**PROBLEM REQUIREMENTS**
Repeat exactly the lines from the start of the entries below through the line containing "AUTEURS (273, 156)". Omit the rest.

**DATA RECORDS**
····················

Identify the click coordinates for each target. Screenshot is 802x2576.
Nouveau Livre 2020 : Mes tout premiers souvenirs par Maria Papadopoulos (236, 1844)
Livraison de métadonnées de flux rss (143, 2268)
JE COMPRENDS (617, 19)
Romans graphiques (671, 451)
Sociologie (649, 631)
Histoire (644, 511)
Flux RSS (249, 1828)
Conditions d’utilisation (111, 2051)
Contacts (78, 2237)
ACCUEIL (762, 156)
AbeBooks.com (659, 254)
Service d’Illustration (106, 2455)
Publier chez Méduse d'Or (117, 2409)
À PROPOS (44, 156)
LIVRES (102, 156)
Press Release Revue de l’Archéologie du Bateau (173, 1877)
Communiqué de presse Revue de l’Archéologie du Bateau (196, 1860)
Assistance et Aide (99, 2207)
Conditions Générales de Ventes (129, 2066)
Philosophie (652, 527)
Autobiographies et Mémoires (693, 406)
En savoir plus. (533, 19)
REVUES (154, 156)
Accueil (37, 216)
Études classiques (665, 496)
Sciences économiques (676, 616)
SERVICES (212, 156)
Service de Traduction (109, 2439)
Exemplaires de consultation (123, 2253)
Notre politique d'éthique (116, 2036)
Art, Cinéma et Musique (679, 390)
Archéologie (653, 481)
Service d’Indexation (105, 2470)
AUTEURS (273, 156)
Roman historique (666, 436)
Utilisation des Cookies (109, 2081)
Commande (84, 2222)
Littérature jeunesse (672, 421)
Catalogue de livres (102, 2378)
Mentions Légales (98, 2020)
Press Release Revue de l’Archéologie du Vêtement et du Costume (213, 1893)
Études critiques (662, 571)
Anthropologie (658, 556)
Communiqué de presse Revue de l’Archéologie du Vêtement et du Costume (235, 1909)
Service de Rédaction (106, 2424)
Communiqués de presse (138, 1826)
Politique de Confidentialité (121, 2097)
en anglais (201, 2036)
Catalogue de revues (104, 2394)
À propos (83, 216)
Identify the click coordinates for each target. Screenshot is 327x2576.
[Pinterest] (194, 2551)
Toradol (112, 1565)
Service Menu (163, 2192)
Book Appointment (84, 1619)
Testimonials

····················

**EXERCISE SOLUTION**
Identify the click coordinates for each target. Screenshot is 802x2576.
Nouveau Livre 2020 : Mes tout premiers souvenirs par Maria Papadopoulos (236, 1844)
Livraison de métadonnées de flux rss (143, 2268)
JE COMPRENDS (617, 19)
Romans graphiques (671, 451)
Sociologie (649, 631)
Histoire (644, 511)
Flux RSS (249, 1828)
Conditions d’utilisation (111, 2051)
Contacts (78, 2237)
ACCUEIL (762, 156)
AbeBooks.com (659, 254)
Service d’Illustration (106, 2455)
Publier chez Méduse d'Or (117, 2409)
À PROPOS (44, 156)
LIVRES (102, 156)
Press Release Revue de l’Archéologie du Bateau (173, 1877)
Communiqué de presse Revue de l’Archéologie du Bateau (196, 1860)
Assistance et Aide (99, 2207)
Conditions Générales de Ventes (129, 2066)
Philosophie (652, 527)
Autobiographies et Mémoires (693, 406)
En savoir plus. (533, 19)
REVUES (154, 156)
Accueil (37, 216)
Études classiques (665, 496)
Sciences économiques (676, 616)
SERVICES (212, 156)
Service de Traduction (109, 2439)
Exemplaires de consultation (123, 2253)
Notre politique d'éthique (116, 2036)
Art, Cinéma et Musique (679, 390)
Archéologie (653, 481)
Service d’Indexation (105, 2470)
AUTEURS (273, 156)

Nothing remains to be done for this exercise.